I generally agree with the goal of bringing in cl-lib.el ideas into
core, but it must be said here that seq.el, despite being a sequence
processing library, should NOT be viewed as a drop-in replacement
for cl-lib.el counterparts

seq.el strength over cl-lib.el is that it is a generic sequence
processing library.  IMO it _should_ be used if there is the suspicion
that the sequences being in that data being processed by a given
function can be custom seq.el sequences.  Or when there is good
reason to suspect that one they might be such custom sequences.

I think that seq.el _should_ be used in those situations because
it expresses exactly this fact, so it becomes self-documenting.

I think the argument that Gerd is making in his economic
contributions is that very often seq.el is overkill.

For example, in its current form should _not_ be used when
there is certainty that the sequences are Lisp listsm because as I
showed elsewhere here, seq-some is significantly slower than
cl-some and cl-loop when processing lots of small lists.
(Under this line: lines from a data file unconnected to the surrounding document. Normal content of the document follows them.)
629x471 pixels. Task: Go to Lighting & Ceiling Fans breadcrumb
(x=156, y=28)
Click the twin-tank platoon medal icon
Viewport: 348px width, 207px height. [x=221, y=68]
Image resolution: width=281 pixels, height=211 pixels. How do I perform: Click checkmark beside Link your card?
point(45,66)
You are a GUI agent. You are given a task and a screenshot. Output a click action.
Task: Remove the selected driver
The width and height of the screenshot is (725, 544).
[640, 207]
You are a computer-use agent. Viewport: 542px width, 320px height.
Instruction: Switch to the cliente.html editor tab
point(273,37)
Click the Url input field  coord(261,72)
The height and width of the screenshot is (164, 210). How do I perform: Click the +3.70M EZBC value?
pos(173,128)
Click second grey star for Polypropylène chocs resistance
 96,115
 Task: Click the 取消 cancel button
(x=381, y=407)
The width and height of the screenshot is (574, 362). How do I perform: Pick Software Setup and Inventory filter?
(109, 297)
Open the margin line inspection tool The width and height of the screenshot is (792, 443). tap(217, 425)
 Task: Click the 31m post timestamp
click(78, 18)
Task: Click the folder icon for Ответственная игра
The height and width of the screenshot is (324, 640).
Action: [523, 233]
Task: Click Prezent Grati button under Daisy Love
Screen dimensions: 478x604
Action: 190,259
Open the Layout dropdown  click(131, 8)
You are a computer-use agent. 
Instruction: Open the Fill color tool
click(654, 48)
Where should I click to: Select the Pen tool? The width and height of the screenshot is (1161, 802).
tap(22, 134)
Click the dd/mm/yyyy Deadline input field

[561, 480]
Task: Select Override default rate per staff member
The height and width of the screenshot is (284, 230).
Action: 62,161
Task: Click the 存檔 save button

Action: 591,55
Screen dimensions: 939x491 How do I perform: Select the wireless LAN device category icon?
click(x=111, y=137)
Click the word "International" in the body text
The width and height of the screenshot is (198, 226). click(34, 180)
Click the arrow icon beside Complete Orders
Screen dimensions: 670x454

Also, I know you don't like cl-loop but in terms of efficiency
it's sometimes a very good choice.  For example, processing
maintain list in order without it often requires a nreverse
at the end or even more code.  And the fact that cl-loop doesn't
need to do dispatching on different sequence types means it's
faster.  And less polymorphic of course, but sometimes you
simply don't _need_ polymorphism.

I do agree fully that writing

  (cl-loop for i in l do (foo i))

is kind of uncalled _in any situation_ if you can just write

  (dolist (i l) (foo j))

But when you need to process plists, for example, it becomes
very handy.  This construct, which does require knowing a bit
of the mini-language that is cl-loop,

  (cl-loop for (k v) on plist by #'cddr collect (cons k v))

is still the most concise way IMHO of processing a plist
for example.  Of course that is debatable.  Maybe you
prefer a raw while loop with some auxiliary variables, but
while that is more universal, it doesn't necessarily mean
it's more readable.  These are two different things that
people are mixing in here.  I would be on the fence if this example
would justify introducing cl-lib.el into a file or not.
Depends on how often this plist-processing business is needed.
Or whether there is a pair-sequence-processing util in seq.el
AND performance is not at stake.

And certainly we should not immediately shoot down a contribution
to the core without "batting an eyelid", as someone suggested
here, just because it doesn't fit a stylistic preference.

By the way, I also think Michael's idea of splitting up
cl-lib.el further into smaller bits is very good.